Thursday, May 20, 2010

Going to an incremental update strategy on Utilization

We've been having trouble w/our V2 ute job for a while now--crazy long runtimes, running out of scratch space & such. With the work we're doing for V3, we started brainstorming on how we could go from the current complete-rip-and-replace job, to something more surgical & efficient. We arrived at the below steps for a strategy & I thought others might be interested and/or have valuable feedback.

Current V2 Strategy

In general, our V2 strategy has been to reshape each indigenous source of data into a denormalized version of encounter/dx/px--something like:












mrnadateproviderdeptdx1dx2...dxNpx1px2...pxN

Then we mash each resulting file together, and process it as a single file (called 'source'):
  • extract 'encounters' out of it according to the V2 primary key (mrn|adate|enctype|provider)
  • reconcile logical conflicts & do encounter-level cleanup
    • sweep non-inpatient encounters up into embracing inpatient stays;
    • merge contiguous-in-time professional claims in inpatient settings into single inpatient encounters (so e.g., Joe Patient no longer looks like he had 30 individual one-day stays in June).
  • clean up weirdo dx/px codes, etc.
Now, because we had that PK & encounter-level cleanup to do, the easiest way for us to save prior processing was to store off the reshaped chunks of indigenous data. For inactive sources (e.g., from systems no longer producing new data) we did this once & stored a static chunk. For active sources (claims, until recently a pre-EPIC legacy feed, now a new direct-from-clarity feed) we would create static chunks for stuff back far enough in time that we expect it to essentially be static, and then process more recent data anew. That saved a fair bit of work & shaved time off the job, but we still have issues w/it barfing if the server is particularly loaded at the wrong time. So we're eager to try and do something smarter.

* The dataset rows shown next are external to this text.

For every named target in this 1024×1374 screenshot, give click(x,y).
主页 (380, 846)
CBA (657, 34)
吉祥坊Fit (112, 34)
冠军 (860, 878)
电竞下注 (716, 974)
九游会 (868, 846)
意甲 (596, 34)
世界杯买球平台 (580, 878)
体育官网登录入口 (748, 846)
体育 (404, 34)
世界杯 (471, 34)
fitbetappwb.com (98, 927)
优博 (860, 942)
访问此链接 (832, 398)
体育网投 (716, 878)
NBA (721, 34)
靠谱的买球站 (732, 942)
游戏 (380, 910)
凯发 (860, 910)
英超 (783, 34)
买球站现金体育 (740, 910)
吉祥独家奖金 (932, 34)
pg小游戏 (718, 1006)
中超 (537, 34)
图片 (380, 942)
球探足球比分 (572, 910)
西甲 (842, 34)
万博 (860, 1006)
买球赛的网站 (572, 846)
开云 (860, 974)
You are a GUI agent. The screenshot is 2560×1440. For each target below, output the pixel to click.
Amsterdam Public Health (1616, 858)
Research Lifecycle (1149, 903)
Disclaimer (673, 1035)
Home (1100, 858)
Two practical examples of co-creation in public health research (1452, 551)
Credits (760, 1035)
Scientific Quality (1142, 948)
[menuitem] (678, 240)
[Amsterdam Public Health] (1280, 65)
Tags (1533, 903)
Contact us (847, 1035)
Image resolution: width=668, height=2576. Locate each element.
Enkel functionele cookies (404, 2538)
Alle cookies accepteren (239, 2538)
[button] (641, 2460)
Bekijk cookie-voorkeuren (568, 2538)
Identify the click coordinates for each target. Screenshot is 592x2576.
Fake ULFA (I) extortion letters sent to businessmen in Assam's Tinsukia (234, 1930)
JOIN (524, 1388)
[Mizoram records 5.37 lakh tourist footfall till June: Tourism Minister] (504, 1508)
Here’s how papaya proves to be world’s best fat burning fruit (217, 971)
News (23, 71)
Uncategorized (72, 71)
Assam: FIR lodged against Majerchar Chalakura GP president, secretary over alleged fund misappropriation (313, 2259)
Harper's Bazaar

Version 3 + MD5() = Incremental Updates

So now in version 3 of utilization, we don't have to shoehorn the data into a uniform definition of an encounter. We still need to do our best to ensure that the records in the main encounter file are indeed encounters, and I believe we still need to do the encounter-level cleanup steps, but we're no longer tied to a particular definition of encounter. So if one of our sources has, say, the time of the encounter in addition to the date, we're free to take that into account in figuring out which records are dupes or otherwise mergeable and which are indeed distinct encounters. Another nice change is that we will have a single field (enc_id) to use as a unique key--much nicer/more convenient to use than the V2 "gang of four".

So here's what we're thinking of trying for V3.

The Two Horseman of the Utilization Apocalypse

In general, the boogeyman around doing an incremental update is, "what if the already-processed data gets deleted or corrected in some way?". If we just take for granted that the first time we see a record & stash it in the vdw ute files it's good forevermore, we may miss out on subsequent corrections. (I'm not actually sure how much of a problem this is at GH--it may be negligible, but we are too anal-retentive to just take it on faith.) In addition to that boogeyman, you have the basic problem of figuring out which records are indeed already processed. Particularly for claims sources, where claims may bounce back and forth between the originating org & GH a couple of times to work out disputes, it's not uncommon to have new claims show up 3-months post service. Others sail right through in a single month. So claims data is almost always going to be a melange of new-and-old. We can't be adding the same data over & over again, but running through every var to see if anything has changed seems too grim to contemplate.

MD5 To The Rescue (?)

One of the newer functions available in SAS (as of 9.1 maybe?) is md5(). MD5 is a cryptographic hashing algorithm that's wonderful for creating "digests" of documents--that is, a gibberish-looking hexadecimal number that acts as a fingerprint for the document. There are several cool things about cryptographic hashes.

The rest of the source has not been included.